What to produce: Work through the lines below and count those holding "Toggle"; reply with the number only.

Provided records:
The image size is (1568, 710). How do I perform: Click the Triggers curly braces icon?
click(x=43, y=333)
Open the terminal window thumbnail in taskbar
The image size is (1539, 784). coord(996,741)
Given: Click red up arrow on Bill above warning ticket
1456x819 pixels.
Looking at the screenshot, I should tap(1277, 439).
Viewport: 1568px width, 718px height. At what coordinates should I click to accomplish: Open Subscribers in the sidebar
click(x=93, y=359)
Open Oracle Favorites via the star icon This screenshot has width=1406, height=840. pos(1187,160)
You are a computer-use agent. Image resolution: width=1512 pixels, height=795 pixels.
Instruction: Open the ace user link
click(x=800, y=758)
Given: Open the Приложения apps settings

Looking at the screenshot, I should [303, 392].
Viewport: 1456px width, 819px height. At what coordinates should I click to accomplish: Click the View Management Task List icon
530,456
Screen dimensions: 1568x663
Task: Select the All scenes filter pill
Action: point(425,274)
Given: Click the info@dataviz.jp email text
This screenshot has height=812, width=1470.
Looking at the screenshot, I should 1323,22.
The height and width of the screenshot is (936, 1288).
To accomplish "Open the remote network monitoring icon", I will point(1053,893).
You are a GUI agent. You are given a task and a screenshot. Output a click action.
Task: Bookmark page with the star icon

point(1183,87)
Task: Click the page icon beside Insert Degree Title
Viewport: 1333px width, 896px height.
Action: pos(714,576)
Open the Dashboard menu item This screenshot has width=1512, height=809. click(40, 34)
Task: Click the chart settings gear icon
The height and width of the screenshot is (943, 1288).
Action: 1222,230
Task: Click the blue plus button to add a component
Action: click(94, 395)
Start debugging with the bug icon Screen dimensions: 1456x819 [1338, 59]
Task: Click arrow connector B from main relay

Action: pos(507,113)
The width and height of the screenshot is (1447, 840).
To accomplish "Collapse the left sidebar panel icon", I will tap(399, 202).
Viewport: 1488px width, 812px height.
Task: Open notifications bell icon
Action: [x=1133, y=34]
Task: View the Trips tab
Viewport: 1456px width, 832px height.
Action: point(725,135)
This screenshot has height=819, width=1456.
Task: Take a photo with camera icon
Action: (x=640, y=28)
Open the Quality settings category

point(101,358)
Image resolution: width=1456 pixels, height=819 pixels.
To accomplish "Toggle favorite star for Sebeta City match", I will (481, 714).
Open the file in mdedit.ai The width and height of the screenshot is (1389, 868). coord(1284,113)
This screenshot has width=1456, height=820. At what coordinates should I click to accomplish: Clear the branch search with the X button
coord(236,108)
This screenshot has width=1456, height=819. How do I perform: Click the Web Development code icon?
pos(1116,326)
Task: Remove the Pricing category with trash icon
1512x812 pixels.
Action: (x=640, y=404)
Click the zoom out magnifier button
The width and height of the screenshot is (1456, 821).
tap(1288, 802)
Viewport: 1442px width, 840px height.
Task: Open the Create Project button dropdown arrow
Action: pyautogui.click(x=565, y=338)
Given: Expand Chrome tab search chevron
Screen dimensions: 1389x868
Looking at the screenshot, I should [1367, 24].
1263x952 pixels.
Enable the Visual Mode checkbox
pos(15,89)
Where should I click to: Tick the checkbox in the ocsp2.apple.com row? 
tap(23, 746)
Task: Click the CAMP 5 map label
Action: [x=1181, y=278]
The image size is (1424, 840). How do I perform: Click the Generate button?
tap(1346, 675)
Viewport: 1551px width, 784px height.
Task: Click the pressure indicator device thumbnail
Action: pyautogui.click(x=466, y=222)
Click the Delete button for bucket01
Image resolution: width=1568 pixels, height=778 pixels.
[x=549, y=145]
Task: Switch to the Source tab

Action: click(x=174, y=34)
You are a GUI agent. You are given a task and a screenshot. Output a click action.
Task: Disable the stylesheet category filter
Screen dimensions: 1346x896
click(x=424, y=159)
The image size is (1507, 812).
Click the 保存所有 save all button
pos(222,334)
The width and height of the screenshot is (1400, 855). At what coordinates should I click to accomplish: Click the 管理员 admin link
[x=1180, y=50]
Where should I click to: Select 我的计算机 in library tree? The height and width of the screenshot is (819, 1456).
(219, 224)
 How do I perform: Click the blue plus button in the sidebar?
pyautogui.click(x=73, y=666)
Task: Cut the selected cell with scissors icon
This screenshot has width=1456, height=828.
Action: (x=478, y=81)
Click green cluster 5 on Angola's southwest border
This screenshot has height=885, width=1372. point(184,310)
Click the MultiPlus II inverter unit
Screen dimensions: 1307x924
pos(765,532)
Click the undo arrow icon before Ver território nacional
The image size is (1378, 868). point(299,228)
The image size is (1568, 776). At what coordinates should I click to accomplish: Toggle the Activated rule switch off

Output for this task: 2